Görevler –
1 – Seçilmiş bölüme göre kadın yürüyüşü sırasında ezan okunurken ne yapılıyor?
2 – Seçilmiş bölümde 8 Mart'ın benzetildiği günleri yaz.
3 – 8 Mart konulu seçilmiş bölümü son cümlesinden itibaren devam ettir.

#### Seçilmiş bölüm

MEVCUT SİSTEMİN GEÇİŞİNE RAĞMEN, EZANI SUSTURAMAZSINIZ!

Evet, sevgili okurlar.

Bilindiği üzre "8 Mart Dünya Kadınlar Günü" diye, tanımlanan uyduruk bir gün var...

Tıpkı Sevgililer Günü, Anneler Günü, Babalar Günü gibi.

Niye uyduruk diyoruz?

Zira uzaktan yakından “Kadın Haklarıyla” ilgili herhangi bir emare yok..

Sadece ranta dayalıdır…

Provokasyon amaçlıdır..

Seküler fikriyata "zemin" oluşturmaktır..

Birilerini bir yerlere getirip, popüler yapma çabasıdır..

Çünkü mutlak bir inkârcı ideolojinin sembolize edilmiş günü olarak; "enjekte" ediliyor..

Taksim Meydanı’nda sözde 8 Mart Dünya Kadınlar Günü kamuflajıyla, "Feministler Gece Yürüşü"nü yapıyor…

Kirli bir politikanın, kirli bir siyasi oluşumun; çabalarıyla hazırlanmış kadın yürüyüşü esnasında "Ezan-ı Muhammedi" okunurken, ezanı susturmak için koro halinde ıslıklar çalınıyor..?

########
#### Malzeme

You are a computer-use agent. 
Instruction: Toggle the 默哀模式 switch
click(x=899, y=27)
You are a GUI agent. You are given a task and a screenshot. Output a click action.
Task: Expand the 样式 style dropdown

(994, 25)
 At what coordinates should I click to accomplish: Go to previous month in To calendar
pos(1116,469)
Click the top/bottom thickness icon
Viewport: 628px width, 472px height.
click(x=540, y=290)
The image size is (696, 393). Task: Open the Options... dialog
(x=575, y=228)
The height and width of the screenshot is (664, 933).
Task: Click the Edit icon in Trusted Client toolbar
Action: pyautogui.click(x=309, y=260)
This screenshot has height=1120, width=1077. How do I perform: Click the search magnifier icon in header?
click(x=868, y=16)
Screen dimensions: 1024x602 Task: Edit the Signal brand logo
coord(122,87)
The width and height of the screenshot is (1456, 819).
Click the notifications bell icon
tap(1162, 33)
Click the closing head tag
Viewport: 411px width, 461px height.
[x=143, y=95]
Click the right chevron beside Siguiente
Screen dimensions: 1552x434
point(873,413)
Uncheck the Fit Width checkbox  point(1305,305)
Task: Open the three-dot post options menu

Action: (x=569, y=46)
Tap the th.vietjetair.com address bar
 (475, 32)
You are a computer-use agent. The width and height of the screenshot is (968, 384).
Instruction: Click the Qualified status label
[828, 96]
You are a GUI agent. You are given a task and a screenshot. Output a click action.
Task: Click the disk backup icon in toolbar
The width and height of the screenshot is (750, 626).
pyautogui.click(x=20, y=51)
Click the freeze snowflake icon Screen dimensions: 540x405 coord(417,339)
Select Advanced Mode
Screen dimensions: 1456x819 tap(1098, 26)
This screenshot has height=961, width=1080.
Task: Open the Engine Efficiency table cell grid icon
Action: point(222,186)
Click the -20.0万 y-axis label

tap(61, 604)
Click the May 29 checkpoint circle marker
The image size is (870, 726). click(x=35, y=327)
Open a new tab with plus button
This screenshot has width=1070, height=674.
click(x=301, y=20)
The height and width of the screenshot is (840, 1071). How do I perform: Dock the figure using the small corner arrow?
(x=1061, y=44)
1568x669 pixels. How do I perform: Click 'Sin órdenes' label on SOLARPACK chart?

########

Yazılı cevaplar –
1 – Ezanı susturmak için koro halinde ıslık çalınıyor.

2 – Sevgililer Günü, Anneler Günü, Babalar Günü

3 –
Ezanı susturmaya ve kabullenmemeye yönelik, ortaya konular bir iğrençlik…

Saygısızlık..

Şuursuzluk..

Hadsizlik kadar, edepsizliğin dik alası..

Ne yazık ki; cumhuriyetin kuruluşundan bugüne dek antidemokratik, cumhurun dışında darbeciler tarafından onaylanmış bir anayasayla Türkiye’nin hal-i pür melali ancak böyle yaşanabilir?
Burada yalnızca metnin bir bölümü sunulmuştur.